**Description of the task:** Look through the records below and copy each line that includes the word "indicator".

[Stored records]
□ □ □ □ □

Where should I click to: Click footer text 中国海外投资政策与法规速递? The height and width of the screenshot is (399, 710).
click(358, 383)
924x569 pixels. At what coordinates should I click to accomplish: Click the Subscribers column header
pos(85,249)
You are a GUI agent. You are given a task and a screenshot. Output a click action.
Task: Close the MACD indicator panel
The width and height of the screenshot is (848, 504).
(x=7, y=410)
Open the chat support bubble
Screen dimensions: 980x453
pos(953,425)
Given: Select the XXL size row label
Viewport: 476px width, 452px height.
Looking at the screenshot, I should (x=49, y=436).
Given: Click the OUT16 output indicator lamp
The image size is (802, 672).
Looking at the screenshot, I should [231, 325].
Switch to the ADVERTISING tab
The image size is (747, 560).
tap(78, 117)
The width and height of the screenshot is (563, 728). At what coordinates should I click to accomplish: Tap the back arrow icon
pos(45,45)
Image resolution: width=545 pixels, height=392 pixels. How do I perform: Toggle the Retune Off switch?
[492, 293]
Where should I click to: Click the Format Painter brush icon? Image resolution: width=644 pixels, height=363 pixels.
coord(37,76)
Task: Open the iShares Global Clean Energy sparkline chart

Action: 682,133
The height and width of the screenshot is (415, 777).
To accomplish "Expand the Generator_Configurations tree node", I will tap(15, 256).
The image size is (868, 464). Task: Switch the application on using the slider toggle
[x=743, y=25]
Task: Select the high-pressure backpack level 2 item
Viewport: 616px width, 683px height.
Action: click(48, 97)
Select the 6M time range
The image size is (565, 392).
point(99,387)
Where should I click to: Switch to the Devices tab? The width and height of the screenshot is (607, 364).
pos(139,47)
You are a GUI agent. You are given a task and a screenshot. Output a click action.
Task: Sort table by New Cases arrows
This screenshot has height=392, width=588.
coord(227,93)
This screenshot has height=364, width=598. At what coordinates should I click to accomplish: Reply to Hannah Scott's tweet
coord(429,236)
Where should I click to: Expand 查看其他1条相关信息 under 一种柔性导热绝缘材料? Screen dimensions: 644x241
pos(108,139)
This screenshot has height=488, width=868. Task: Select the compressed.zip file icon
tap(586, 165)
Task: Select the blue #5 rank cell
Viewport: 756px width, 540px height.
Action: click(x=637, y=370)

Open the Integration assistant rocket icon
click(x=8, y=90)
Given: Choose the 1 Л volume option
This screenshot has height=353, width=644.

□ □ □ □ □

**Completed exercise:**
Task: Close the MACD indicator panel
Given: Click the OUT16 output indicator lamp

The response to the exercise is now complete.